Creer, como Heráclito, que el agua como esencia el ser líquida pero también el no ser hielo, aunque pueda llegar a serlo, significa pensar aquello que no es (el agua helada) como si existiera y lo que es (el agua para beber) como si no existiese de verdad. Para Parménides ésta es precisamente la falsedad y la verdad es más bien lo contrario, es decir, que todo es, que algo no puede ser aquello que es, y el pensamiento debe esforzarse en distinguir sólo el ser, aunque sea a costa de negar la experiencia que de manera continua le muestra el incesante devenir de los seres humanos y de la naturaleza.
Si es cierto que el devenir de Heráclito no puede explicar cómo las aguas del río en el que nos bañamos, aun no siendo nunca las mismas, siguen siendo siempre las aguas de ese río -algo que Heráclito precisamente negó-, también el ser de Parménides muestra partes absurdas. Si todo es, no existe el no ser y nada cambia, ¿cómo se explica, pues, el movimiento que realiza la flecha desde el arco hasta el blanco? ¿Quizá la flecha no está primero en el arco para poder estar luego en la diana y no estar ya más en el arco? De consecuencias indeseables como ésta trató de encargarse la defensa que de la doctrina del maestro llevó a cabo su discípulo Zenón de Elea, famoso por la astucia con que asumió tal encargo. Al tratar de defender las ideas de Parménides de la acusación de que llevaban a consecuencias absurdas, Zenón ideó un modo de proceder genial; en vez de aducir nuevos argumentos a favor de las tesis parmenideas, analizó con incomparable argucia las de sus adversarios para demostrar que también éstas tenían consecuencias igualmente irracionales.
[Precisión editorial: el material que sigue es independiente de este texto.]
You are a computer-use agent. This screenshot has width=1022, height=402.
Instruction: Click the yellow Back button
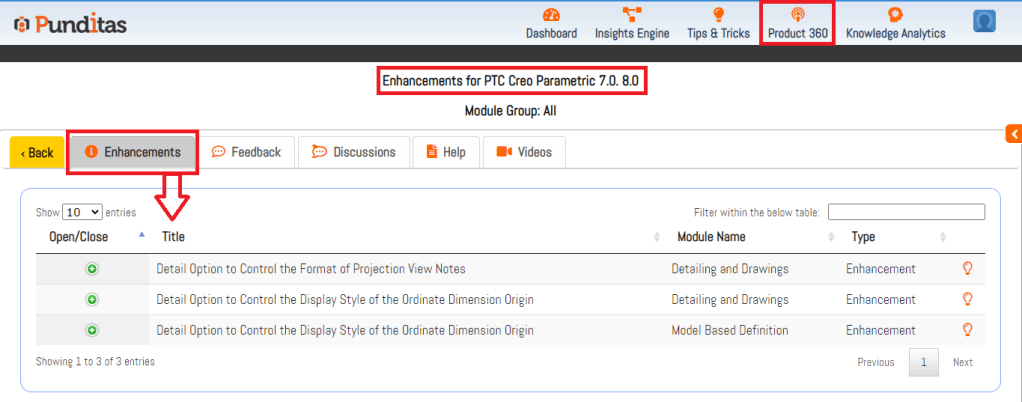(37, 153)
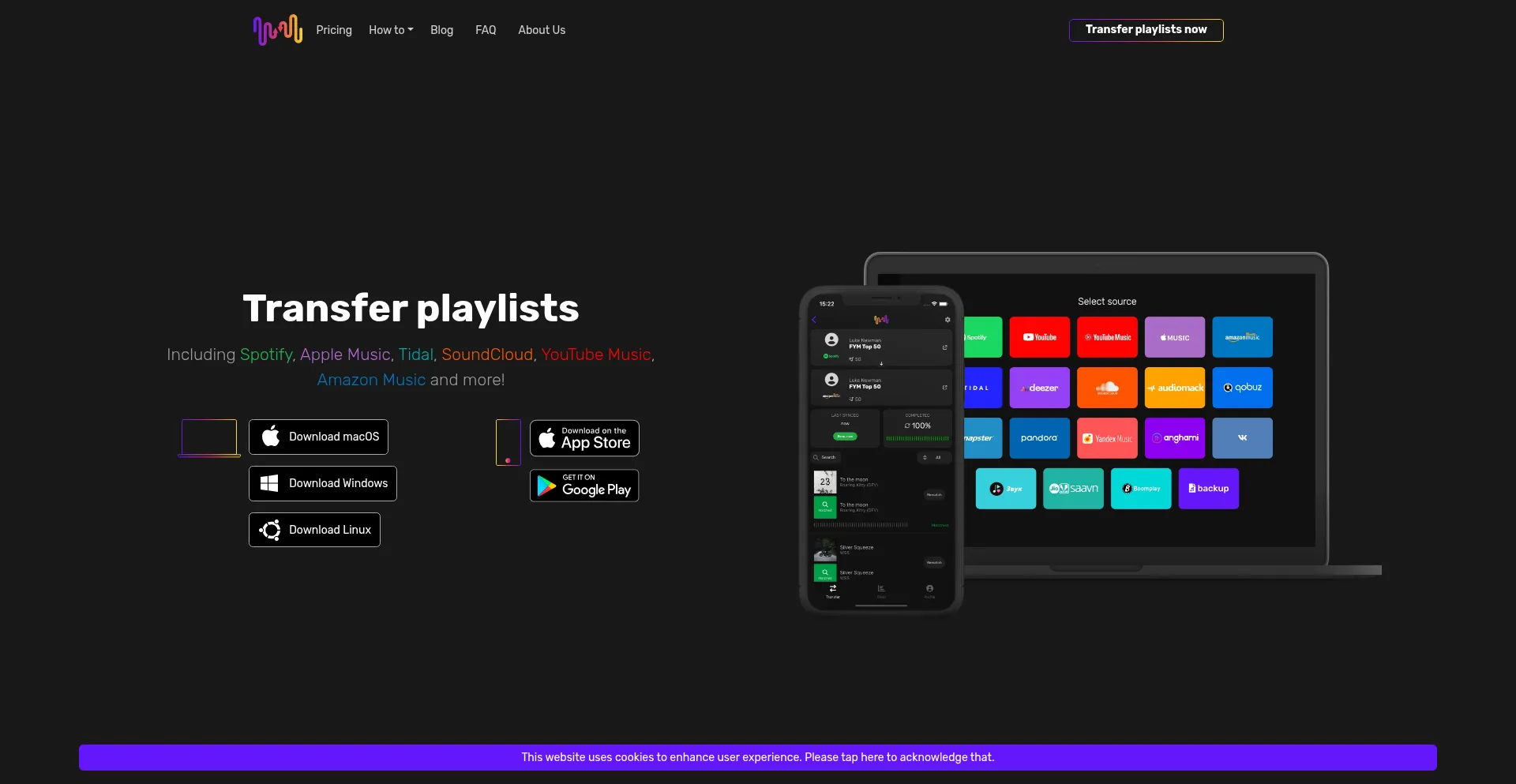Open the Apple App Store badge
The height and width of the screenshot is (784, 1516).
(x=584, y=438)
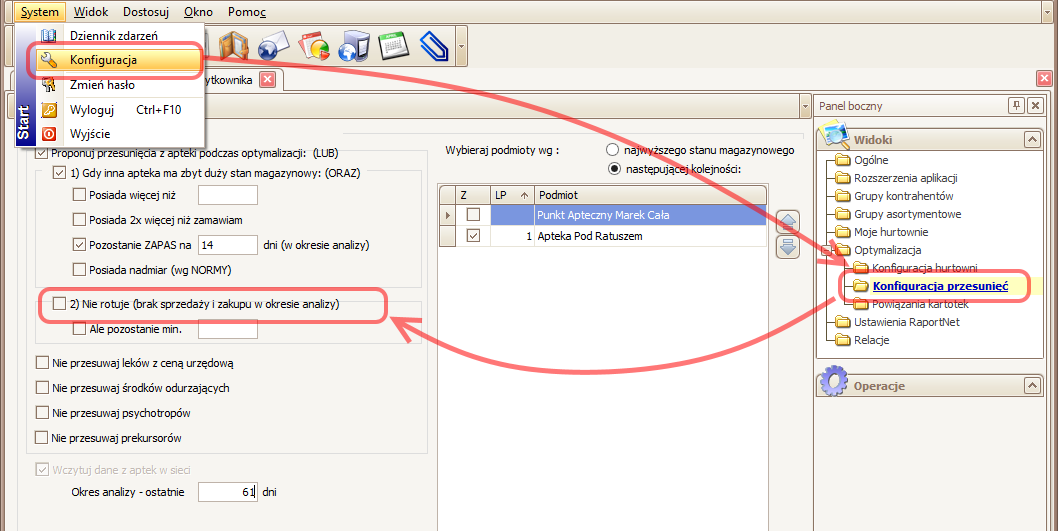The height and width of the screenshot is (531, 1058).
Task: Click the Okres analizy days input field
Action: coord(227,492)
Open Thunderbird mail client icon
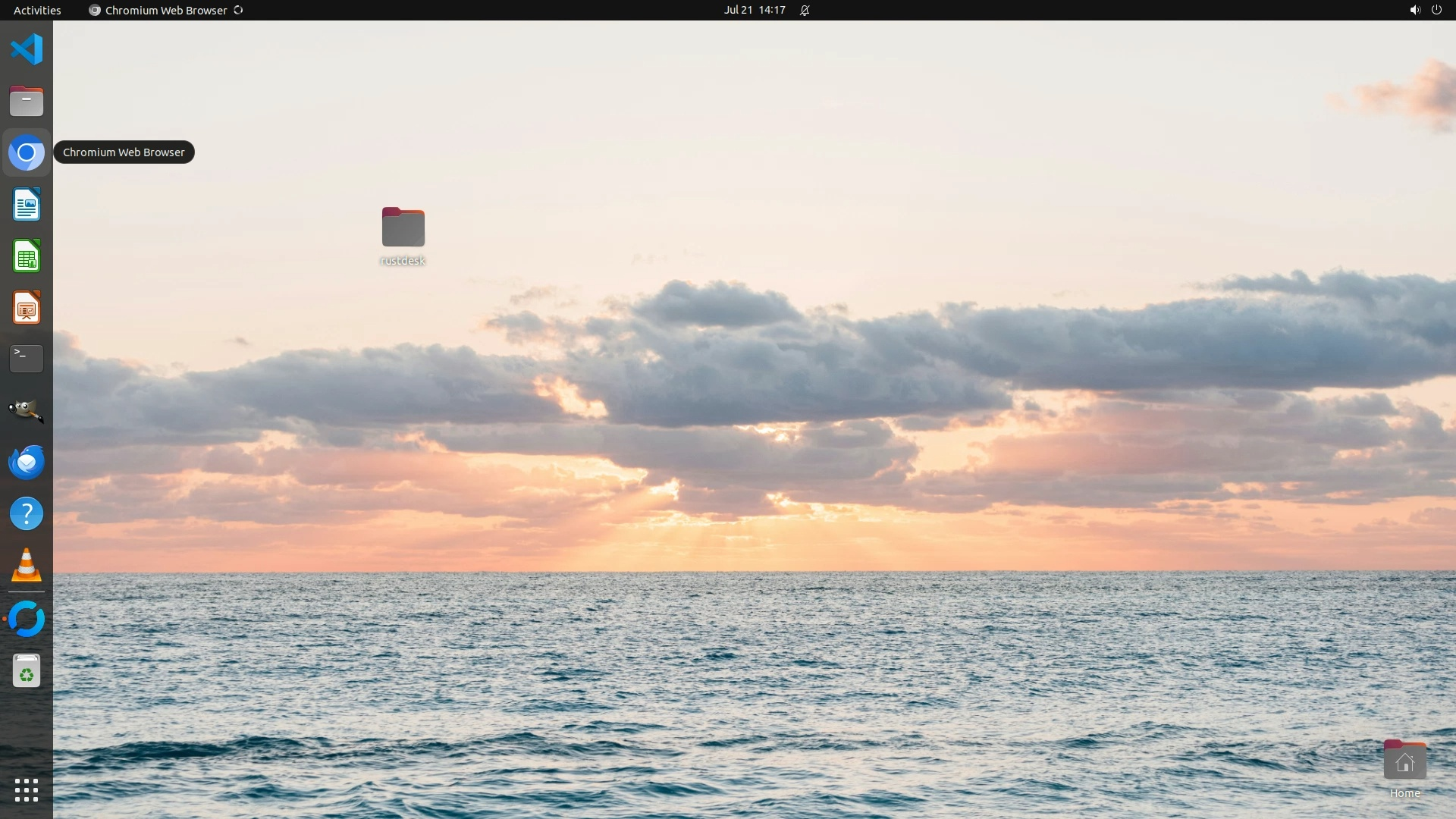The width and height of the screenshot is (1456, 819). (27, 462)
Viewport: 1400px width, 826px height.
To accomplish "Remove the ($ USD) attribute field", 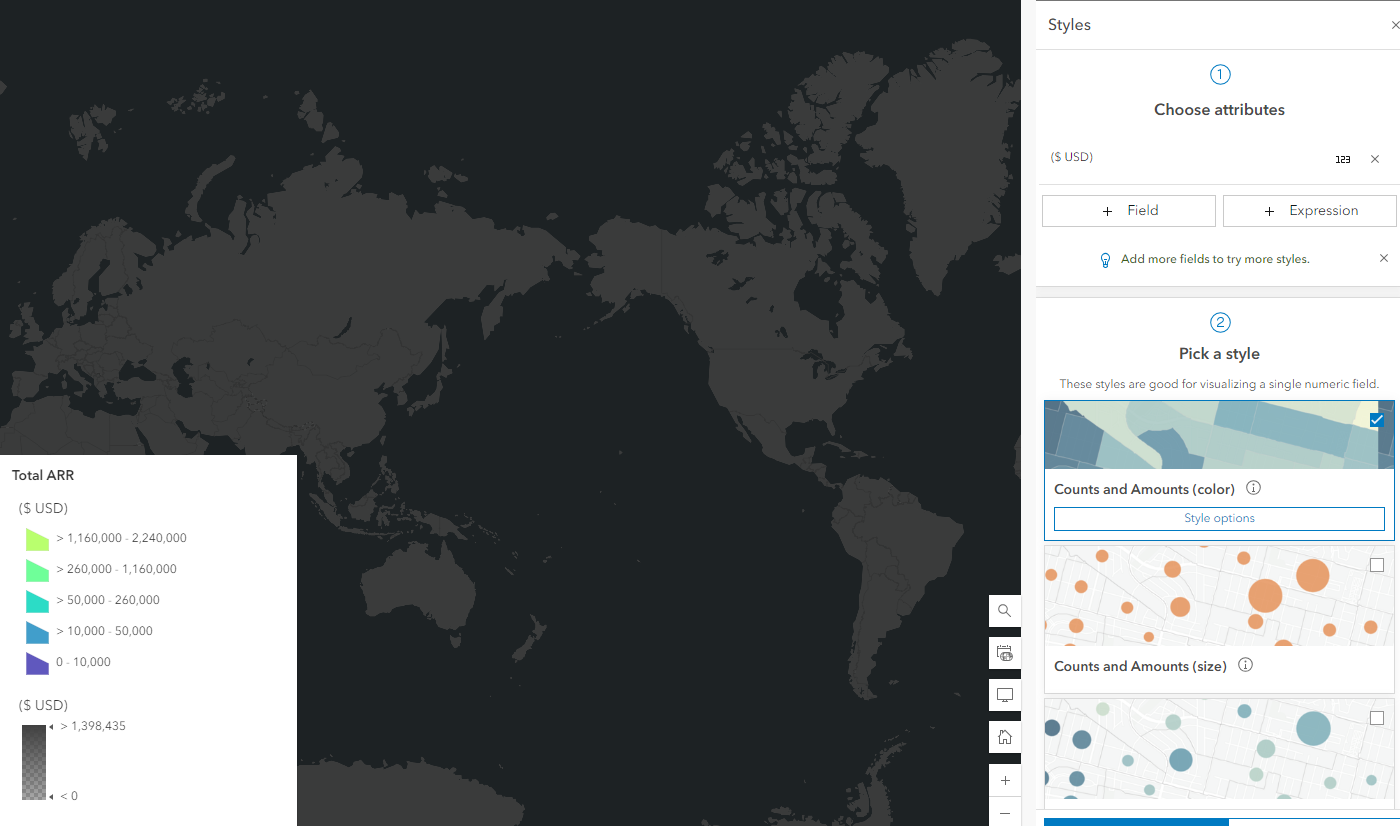I will pos(1375,158).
Muchas de estas "paradojas" se han hecho famosas, como la que trata sobre el movimiento físico, según la cual quien admite que las cosas se mueven debe aceptar también que el veloz Aquiles no alcanzará jamás a una lenta tortuga. En el tiempo que Aquiles emplea para llegar hasta el animal, éste, aunque sólo sea un poco, ya habrá avanzado algo, y en el tiempo que emplee Aquiles en cubrir la nueva distancia, la pata de la tortuga le habrá llevado también un poco más allá, y así hasta el infinito, de modo que Aquiles, por rigor lógico, jamás conseguirá alcanzar a la tortuga.
Éste es el problema. Ciertamente, no podía decirse quien tenía razón. Con frecuencia, en filosofía un problema se resuelve cuando caduca su planteamiento, muchas veces a causa del cambio de las condiciones sociales que lo ocasionaron, de tal manera que se impone una consideración diferente, un nuevo debate que resulta similar, aunque no idéntico, al precedente.
El nuevo debate, expresión de un modo diferente de sentir, se formula en distintos términos y refleja una nueva actitud ante la realidad que sólo con un gran esfuerzo continúa el planteamiento precedente. En este sentido, la suerte de las ideas de los filósofos del ser y del devenir será ejemplar.